A Novel Geo-Localization Method for UAV and Satellite Images Using Cross-View Consistent Attention

Zhuofan Cui,Pengwei Zhou,Xiaolong Wang,Zilun Zhang,Yingxuan Li,Hongbo Li,Yu Zhang
DOI: https://doi.org/10.3390/rs15194667
IF: 5
2023-09-23
Remote Sensing
Abstract:Geo-localization has been widely applied as an important technique to get the longitude and latitude for unmanned aerial vehicle (UAV) navigation in outdoor flight. Due to the possible interference and blocking of GPS signals, the method based on image retrieval, which is less likely to be interfered with, has received extensive attention in recent years. The geo-localization of UAVs and satellites can be achieved by querying pre-obtained satellite images with GPS-tagged and drone images from different perspectives. In this paper, an image transformation technique is used to extract cross-view geo-localization information from UAVs and satellites.

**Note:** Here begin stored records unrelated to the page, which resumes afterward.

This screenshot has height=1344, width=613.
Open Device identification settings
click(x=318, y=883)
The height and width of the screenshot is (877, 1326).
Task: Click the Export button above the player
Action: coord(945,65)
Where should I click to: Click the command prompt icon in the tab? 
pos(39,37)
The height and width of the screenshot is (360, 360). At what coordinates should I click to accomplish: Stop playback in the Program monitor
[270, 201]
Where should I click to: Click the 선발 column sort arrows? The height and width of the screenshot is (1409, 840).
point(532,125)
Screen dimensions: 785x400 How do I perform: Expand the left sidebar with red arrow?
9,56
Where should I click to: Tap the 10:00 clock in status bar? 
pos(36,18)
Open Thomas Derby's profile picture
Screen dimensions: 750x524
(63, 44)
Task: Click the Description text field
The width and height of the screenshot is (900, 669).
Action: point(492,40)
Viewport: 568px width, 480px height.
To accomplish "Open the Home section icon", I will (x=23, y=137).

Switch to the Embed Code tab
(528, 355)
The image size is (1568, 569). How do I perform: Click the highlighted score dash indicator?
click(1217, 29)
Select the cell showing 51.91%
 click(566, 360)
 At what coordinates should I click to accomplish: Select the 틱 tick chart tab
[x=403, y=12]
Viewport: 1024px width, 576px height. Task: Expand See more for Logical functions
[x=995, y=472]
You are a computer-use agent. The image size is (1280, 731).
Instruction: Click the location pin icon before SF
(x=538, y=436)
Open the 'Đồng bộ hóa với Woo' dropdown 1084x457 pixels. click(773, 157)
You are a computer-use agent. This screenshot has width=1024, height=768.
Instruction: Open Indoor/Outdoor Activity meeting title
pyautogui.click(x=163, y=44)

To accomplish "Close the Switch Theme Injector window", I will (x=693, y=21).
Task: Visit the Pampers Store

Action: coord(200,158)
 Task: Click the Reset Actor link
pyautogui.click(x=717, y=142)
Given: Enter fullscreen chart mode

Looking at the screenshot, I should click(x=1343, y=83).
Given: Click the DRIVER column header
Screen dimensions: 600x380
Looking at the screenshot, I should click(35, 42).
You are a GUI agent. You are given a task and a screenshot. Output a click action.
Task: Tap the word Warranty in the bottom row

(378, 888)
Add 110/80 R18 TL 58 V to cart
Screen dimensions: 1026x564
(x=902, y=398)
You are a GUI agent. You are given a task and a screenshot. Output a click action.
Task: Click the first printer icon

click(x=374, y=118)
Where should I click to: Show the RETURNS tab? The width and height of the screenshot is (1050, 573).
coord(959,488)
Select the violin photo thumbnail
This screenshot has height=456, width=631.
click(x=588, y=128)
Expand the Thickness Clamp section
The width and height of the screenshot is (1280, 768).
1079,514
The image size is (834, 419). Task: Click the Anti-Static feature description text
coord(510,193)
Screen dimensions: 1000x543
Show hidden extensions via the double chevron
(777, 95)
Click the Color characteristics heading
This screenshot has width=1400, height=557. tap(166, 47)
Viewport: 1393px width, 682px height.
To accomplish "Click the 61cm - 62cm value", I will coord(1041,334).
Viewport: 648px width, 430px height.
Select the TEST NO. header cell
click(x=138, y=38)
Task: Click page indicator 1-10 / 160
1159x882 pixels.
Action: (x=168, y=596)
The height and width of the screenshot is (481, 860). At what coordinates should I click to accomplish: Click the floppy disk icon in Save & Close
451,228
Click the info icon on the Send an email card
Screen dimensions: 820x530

A single-stage training method in UAV and satellite geo-localization is first proposed, which simultaneously realizes cross-view feature extraction and image retrieval, and achieves higher accuracy than existing multi-stage training techniques. A novel piecewise soft-margin triplet loss function is designed to avoid model parameters being trapped in suboptimal sets caused by the lack of constraint on positive and negative samples. The results illustrate that the proposed loss function enhances image retrieval accuracy and realizes a better convergence. Moreover, a data augmentation method for satellite images is proposed to overcome the disproportionate numbers of image samples. On the benchmark University-1652, the proposed method achieves the state-of-the-art result with a 6.67% improvement in recall rate (R@1) and 6.13% in average precision (AP). All codes will be publicized to promote reproducibility.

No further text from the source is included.